Braham Snyder

(rhymes with "Graham" and "Sam")

I create more efficient algorithms for sequential decision-making. I focus on reinforcement learning because: (i) it is likely important for outperforming the best decisions in prior data, and yet (ii) existing algorithms are often unstable or inefficient.

Three aspects for data- and compute-efficiency are so unstable if combined that they are called the deadly triad. One of my goals is to fix this instability. I think moving closer to residual minimization might be one part of the simplest solution.

I'm a student researcher at UT Austin. I'm fortunate to be advised by Yuke Zhu, and to be collaborating with Amy Zhang.

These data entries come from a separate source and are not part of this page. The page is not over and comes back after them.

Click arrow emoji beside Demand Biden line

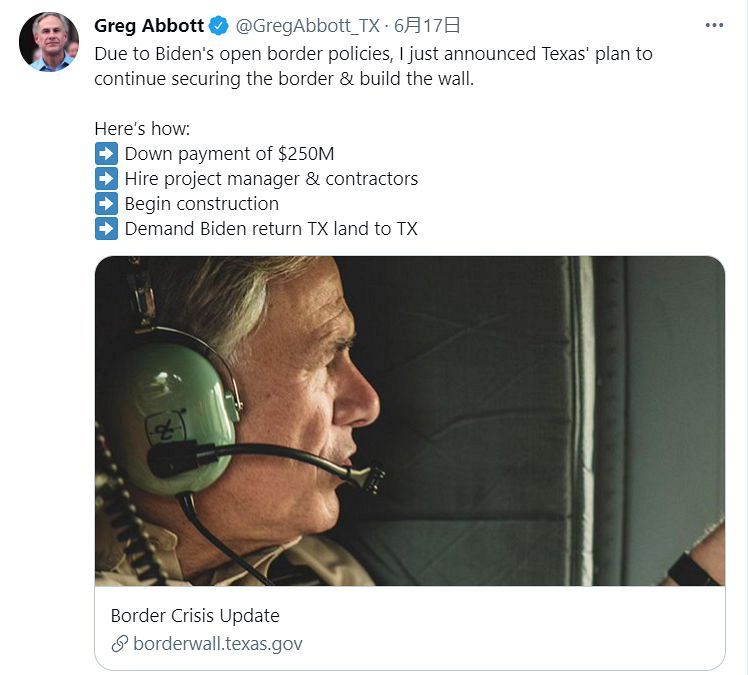point(106,228)
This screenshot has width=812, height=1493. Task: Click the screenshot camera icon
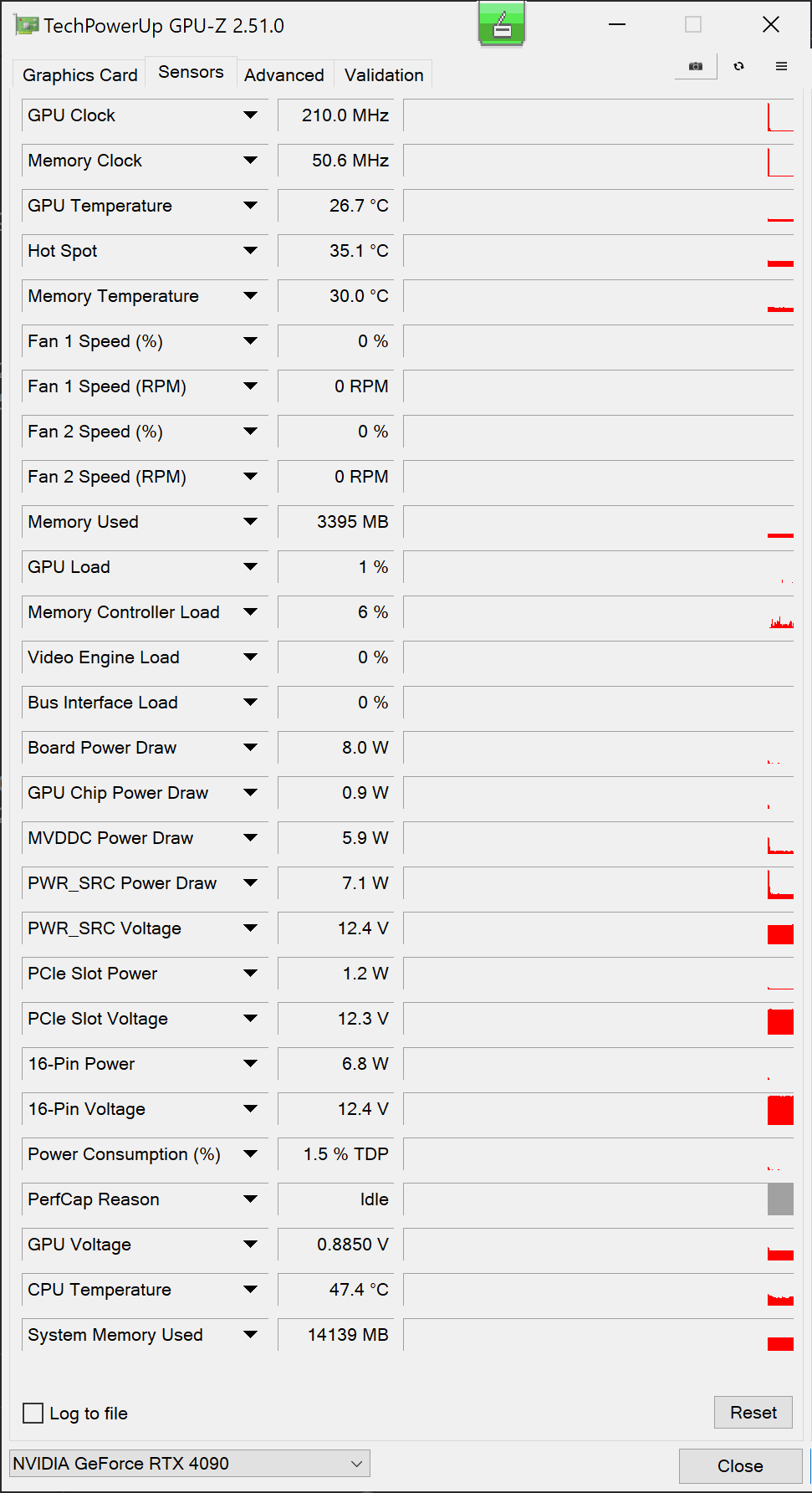coord(696,66)
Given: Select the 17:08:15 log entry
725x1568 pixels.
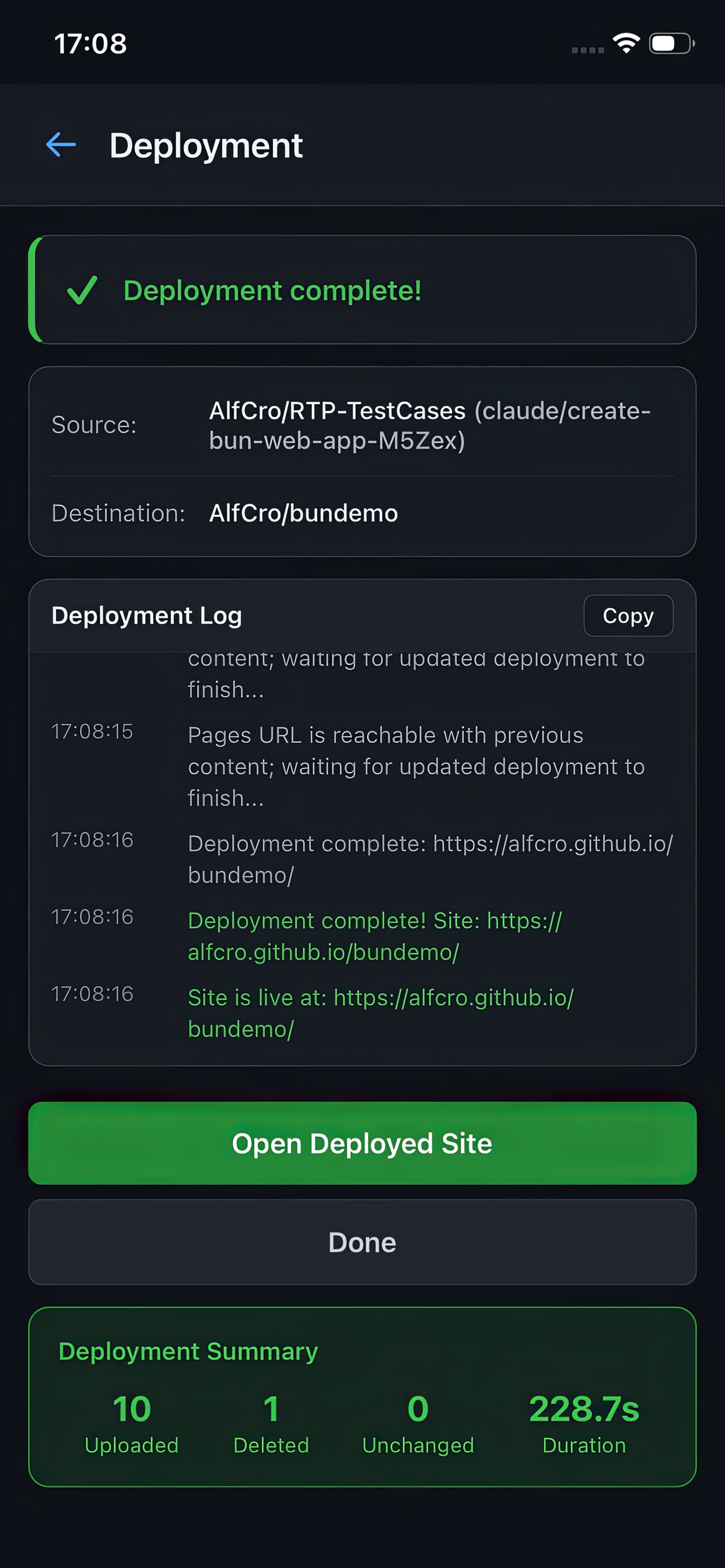Looking at the screenshot, I should (362, 766).
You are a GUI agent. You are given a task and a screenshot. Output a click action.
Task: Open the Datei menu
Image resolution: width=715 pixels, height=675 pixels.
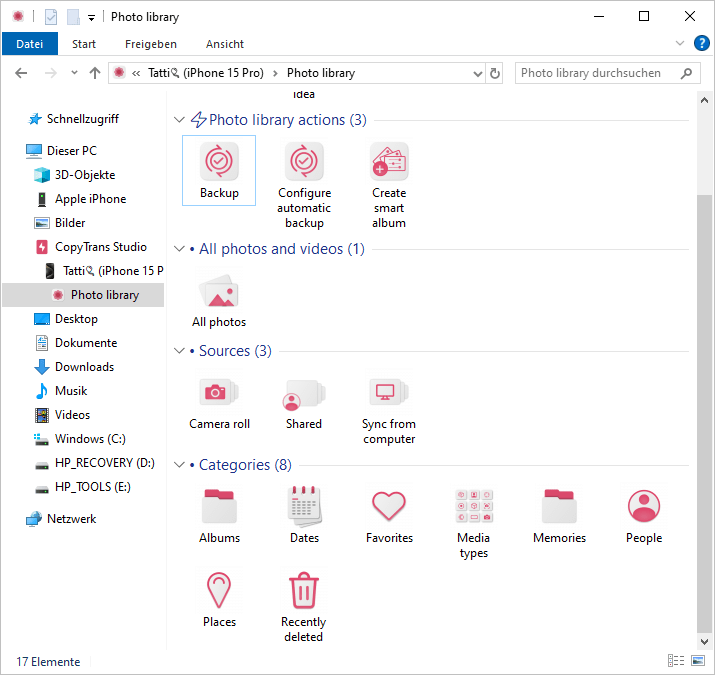point(30,44)
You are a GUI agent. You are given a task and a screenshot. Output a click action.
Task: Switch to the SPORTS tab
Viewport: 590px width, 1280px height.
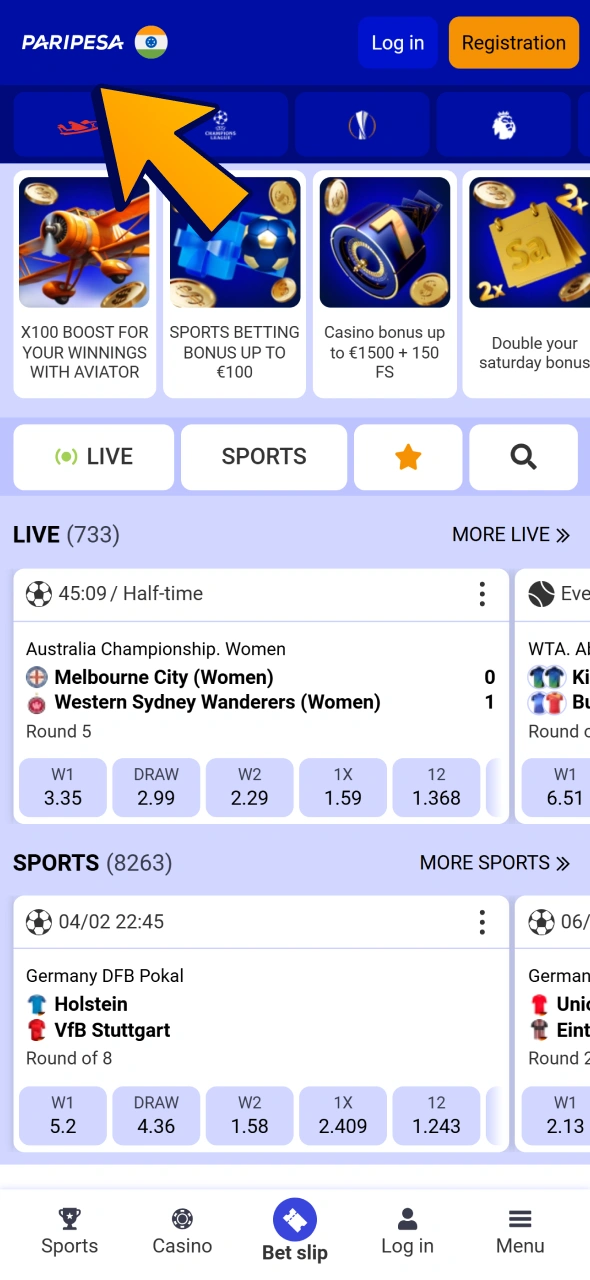tap(263, 456)
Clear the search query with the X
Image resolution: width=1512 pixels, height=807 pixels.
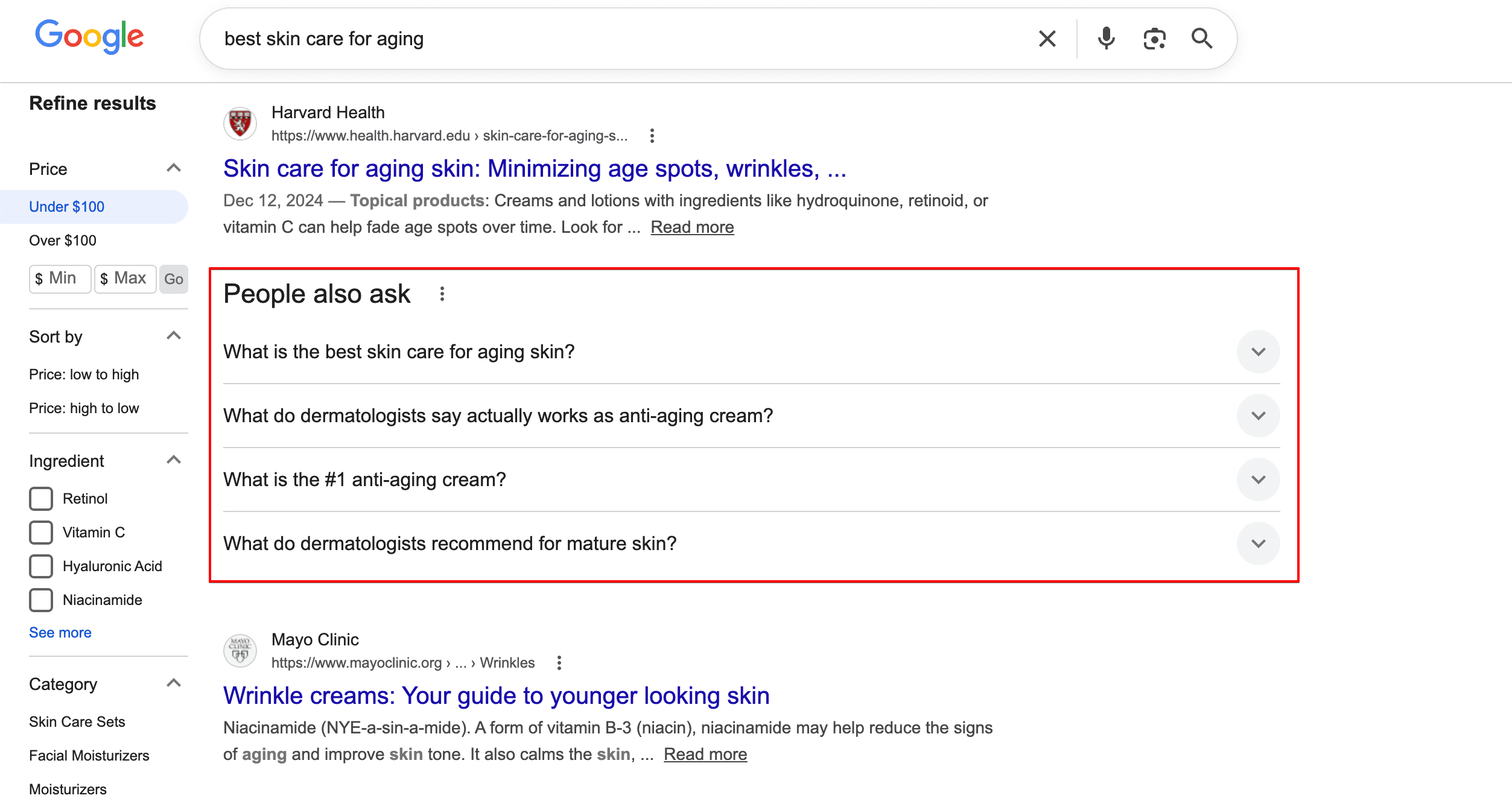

Email | Google Scholar | Twitter

profile photo
Selected Works:
Target Rate Optimization: Avoiding Iterative Error Exploitation
Braham Snyder, Amy Zhang, Yuke Zhu
NeurIPS Foundation Models for Decision Making Workshop, 2023
paper | (code forthcoming)

To improve the deadly triad instability of two standard algorithms, we optimize the rate at which their bootstrapped targets are updated. Our best approach to this, TROT, uses residual minimization. TROT increases return on almost half of the domains we test, by up to ~3x.

Towards Convergent Offline Reinforcement Learning
Braham Snyder
MS thesis, UT Austin, 2023

Raisin with a higher-level abstract and introduction, and an updated conclusion. Includes more of my ideas for fixing residual minimization, and discusses preliminary experiments in those directions.

Raisin: Residual Algorithms for Versatile Offline Reinforcement Learning
Braham Snyder, Yuke Zhu
NeurIPS Offline Reinforcement Learning Workshop, 2022
paper | ICLR reviews (rejected, top ~30%)

We revisit residual algorithms, averages of residual minimization and temporal difference learning. We add residual algorithms to a modern and high-scoring but inefficient offline algorithm. Changing nothing else, the residual weight hyperparameter reduces the number of neural networks required by 50x on a standard benchmark domain.